### TASK ITEM
Keep only the lines of the data below that contain "computer", and copy them.
ENTRIES PROVIDED START
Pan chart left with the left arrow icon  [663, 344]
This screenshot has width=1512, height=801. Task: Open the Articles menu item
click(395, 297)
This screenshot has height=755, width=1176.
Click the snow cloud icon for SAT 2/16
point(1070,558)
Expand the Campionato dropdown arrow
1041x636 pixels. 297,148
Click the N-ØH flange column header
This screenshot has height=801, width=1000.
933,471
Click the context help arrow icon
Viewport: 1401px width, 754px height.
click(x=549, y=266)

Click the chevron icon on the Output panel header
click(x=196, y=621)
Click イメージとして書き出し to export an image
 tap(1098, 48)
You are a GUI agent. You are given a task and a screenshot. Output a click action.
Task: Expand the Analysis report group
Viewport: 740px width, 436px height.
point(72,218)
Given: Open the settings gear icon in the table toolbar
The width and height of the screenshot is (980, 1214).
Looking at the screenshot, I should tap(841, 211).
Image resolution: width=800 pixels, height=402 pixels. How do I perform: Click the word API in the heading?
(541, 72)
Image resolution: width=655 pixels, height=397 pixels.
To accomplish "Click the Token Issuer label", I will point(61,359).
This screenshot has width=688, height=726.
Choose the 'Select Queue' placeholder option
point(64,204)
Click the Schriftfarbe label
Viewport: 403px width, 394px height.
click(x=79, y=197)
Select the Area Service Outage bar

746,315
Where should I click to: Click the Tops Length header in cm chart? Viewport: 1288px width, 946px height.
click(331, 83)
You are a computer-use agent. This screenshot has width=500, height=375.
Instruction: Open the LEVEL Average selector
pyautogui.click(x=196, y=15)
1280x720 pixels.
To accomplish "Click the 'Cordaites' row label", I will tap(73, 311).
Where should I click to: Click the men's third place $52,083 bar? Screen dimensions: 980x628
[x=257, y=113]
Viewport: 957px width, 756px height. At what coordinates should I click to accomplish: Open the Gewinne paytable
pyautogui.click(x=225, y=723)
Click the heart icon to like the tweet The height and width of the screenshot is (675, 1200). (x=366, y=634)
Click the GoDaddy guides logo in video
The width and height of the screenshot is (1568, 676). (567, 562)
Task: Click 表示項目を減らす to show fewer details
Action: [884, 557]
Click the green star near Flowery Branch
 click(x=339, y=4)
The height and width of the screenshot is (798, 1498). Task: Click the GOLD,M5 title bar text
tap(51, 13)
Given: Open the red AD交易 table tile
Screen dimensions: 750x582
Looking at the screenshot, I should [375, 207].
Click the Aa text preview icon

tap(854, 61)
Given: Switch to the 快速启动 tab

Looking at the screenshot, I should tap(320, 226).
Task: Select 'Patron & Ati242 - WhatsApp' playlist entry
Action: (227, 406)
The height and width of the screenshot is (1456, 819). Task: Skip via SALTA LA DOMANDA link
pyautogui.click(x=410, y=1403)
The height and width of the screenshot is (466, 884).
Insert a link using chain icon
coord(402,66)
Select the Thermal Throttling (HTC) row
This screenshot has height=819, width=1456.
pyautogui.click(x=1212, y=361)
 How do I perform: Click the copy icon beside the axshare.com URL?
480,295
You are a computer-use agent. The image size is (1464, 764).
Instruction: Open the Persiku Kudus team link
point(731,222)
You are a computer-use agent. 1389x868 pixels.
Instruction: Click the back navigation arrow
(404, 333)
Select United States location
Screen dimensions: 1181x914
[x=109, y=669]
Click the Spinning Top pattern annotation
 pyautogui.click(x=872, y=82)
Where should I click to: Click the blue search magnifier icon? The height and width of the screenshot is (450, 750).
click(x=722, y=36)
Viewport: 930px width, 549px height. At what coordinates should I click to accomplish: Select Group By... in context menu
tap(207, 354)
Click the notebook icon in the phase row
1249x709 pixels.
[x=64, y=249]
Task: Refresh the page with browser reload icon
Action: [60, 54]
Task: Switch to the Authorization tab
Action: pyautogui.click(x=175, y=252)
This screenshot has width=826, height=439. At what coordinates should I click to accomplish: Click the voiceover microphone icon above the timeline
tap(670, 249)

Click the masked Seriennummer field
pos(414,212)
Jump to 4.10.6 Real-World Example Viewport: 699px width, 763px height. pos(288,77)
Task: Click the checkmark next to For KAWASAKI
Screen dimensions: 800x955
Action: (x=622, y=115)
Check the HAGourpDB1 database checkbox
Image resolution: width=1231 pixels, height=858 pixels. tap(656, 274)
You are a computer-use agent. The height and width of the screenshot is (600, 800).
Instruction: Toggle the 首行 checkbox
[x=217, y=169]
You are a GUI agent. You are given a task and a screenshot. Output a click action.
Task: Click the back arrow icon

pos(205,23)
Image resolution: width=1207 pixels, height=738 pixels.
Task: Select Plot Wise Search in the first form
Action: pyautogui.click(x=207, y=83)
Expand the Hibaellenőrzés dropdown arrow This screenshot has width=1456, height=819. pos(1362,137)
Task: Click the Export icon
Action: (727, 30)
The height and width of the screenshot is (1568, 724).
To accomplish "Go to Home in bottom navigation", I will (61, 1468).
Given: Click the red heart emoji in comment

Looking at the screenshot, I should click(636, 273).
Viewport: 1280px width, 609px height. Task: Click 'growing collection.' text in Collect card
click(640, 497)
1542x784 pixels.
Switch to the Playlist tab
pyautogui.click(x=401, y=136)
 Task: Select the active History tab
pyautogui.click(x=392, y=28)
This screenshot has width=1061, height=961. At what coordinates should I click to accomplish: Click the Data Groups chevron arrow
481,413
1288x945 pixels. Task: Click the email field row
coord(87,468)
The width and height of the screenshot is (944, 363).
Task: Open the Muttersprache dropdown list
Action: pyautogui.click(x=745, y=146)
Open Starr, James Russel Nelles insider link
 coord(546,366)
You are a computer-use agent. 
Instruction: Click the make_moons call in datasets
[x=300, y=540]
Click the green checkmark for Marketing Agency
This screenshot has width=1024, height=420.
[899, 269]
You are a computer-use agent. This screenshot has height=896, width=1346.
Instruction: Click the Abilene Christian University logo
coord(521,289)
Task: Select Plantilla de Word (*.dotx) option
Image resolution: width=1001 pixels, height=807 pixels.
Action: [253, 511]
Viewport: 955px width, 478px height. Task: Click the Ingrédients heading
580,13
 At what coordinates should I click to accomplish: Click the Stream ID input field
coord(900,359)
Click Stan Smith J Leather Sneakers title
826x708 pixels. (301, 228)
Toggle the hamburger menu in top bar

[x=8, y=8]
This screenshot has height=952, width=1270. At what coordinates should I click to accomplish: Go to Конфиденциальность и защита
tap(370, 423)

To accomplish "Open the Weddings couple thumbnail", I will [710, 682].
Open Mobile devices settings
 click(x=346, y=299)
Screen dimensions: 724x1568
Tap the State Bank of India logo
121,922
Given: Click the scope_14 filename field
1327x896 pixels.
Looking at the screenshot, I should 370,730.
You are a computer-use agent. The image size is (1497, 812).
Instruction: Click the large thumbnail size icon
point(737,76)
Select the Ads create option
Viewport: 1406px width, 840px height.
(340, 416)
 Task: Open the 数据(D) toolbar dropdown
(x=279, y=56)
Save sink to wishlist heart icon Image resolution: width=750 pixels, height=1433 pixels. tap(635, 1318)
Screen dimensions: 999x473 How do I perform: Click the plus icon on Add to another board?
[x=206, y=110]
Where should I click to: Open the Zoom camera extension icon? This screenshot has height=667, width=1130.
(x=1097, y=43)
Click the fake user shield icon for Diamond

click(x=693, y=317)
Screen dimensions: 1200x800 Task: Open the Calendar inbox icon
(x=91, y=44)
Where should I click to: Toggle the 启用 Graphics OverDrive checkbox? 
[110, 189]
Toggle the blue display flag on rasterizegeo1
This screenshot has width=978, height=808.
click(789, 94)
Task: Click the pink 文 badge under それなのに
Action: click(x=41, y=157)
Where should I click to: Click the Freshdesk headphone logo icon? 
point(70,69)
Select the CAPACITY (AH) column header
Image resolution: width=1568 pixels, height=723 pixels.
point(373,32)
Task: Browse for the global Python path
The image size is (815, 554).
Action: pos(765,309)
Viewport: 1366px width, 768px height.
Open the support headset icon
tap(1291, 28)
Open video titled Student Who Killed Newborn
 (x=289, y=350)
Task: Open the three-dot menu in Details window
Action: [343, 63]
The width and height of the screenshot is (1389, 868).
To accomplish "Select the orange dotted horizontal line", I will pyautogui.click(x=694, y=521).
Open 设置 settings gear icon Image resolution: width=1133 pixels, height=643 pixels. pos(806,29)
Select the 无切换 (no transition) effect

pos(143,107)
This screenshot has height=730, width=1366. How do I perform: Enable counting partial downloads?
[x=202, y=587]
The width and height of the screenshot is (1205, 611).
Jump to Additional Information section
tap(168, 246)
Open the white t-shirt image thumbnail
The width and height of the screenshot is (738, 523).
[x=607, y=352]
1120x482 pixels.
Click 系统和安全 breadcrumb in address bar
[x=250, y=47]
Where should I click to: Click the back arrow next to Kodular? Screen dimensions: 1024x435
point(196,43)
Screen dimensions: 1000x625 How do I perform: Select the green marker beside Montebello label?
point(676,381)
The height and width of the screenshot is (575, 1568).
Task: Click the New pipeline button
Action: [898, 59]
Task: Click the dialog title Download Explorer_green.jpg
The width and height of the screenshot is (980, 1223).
ENTRIES PROVIDED END
### SOLVED PROBLEM
You are a computer-use agent. This screenshot has width=500, height=375.
You are a computer-use agent. The image size is (1464, 764).
You are a computer-use agent. 1389x868 pixels.
You are a computer-use agent. The height and width of the screenshot is (600, 800).
You are a computer-use agent. 
You are a computer-use agent. This screenshot has height=896, width=1346.
You are a computer-use agent. The image size is (1497, 812).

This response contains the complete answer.